Art was that path and through it I found my way. I studied the faces of all, both beautiful and grotesque. I studied the way water moved, the flight of birds, the behavior of cats. I studied light and color and the wonders of the body. I wanted to know what I could do, what I must indeed know to return to that time when I was Albiera’s Bella.
It was there that I changed and my beauty began to fade as my body went down another path, down roads I had not imagined it would. This filled me with an unnamed dread but for me was not the path of the castrati. I would not become one of those soft, pasty monks trapped in their cells only to come alive when they sang. I was too alive for that. So I widened my study, more and more, all the while feeling the distance between myself and Albiera’s Bella lengthen.
My notebooks ran to overflowing with my studies. Years lengthened and I could find no way for me to turn from this fallen state back to the paradise of Bella. I needed to learn more and more so that I could find that return. But, like smoke, the answer eluded me.
The years whittled me away like a statue. I aged, as all things do. Still no answer had appeared. During a return to Florence it hit me like a bolt from the Almighty. Was I not an artist? Was I not more skilled in the understanding of anatomy than any other of my time? Fool that I was I began.
The task was great, how to return to Eden when you have been wandering in the wilderness? My memory was equal to the task. I recalled the face of Bella, of how Albiera would run her brush over my burnished locks until they shone like sunsets fire, of how the cloth sat on my child’s body. This would be for her, for me, for Bella my long lost soul.
The background was easy, the Arno valley was the inspiration, but it was taken from the land that shone behind my eyes when I dreamt. I worked on it for years, struggling to make her, make Bella come to life, with that private smile that Albiera and I shared when my father traveled with my uncle playing over my face.
The work brought back those lost days when I would be in Albiera’s chambers, without even her handmaid in attendance. Those days, where she held me to her breast and sang to me her love in music too precious for words, lingered in my mind. The memory of her precious Venetian brush sliding through my hair, oh how it had soothed me. I was her doll, her beloved, her Bella.
Lovingly, carefully, I painted my hidden soul. It was not for some Duke, King or even il Papa, but for me to gaze at longingly and dream of what might have beens. Other works continued but I always returned to her, for how could I part from myself? Water always ran its true course.
Season fell into season, year into year, version after version, when after four years my face was done. I wept unashamedly for there she was again, Bella, looking back at me with my own eyes.

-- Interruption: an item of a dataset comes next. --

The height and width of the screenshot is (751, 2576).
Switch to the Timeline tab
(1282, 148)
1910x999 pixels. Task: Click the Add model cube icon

The painting was deceptively simple which only underscored the beauty, magnified the loss. Albiera, my beloved mother, my true mother, how I missed you. I could never return to Bella for fear of being called Heretic and burned away in the cleansing fires and yet I longed for her, for you.
When I left Italy my face, my soul came with me, for it was not mine to part with. She was the face I longed to see again in the mirrored glass. She made me feel light hearted, free, and so I named my painting after how she made me feel. Those eyes and that smile, the painting returned them to me.
As the cold hand of time crept up on me I knew I had to protect the true face of me and so I gave my beloved Salaino the face to hold in his keeping. I could not bear to think of her fading when so many of my other works would not. He would do what he could to protect she who was me.
Bella’s gentle smile welcomed me into the loving embrace of God.
Albiera was a sixteen year old girl who was married to Ser Piero, a Florentine notary. His illegitimate son, from a peasant named Caterina, was Leonardo. Leonardo had been born in Anchiano on April 15, 1452, which was a hamlet near the town of Vinci.
The painting in question is La Gioconda (the light-hearted), the most famous painting in the world. Dr. Lillian Schwartz of Bell Labs believes that the painting is a self-portrait. Perhaps this small tale might explain why.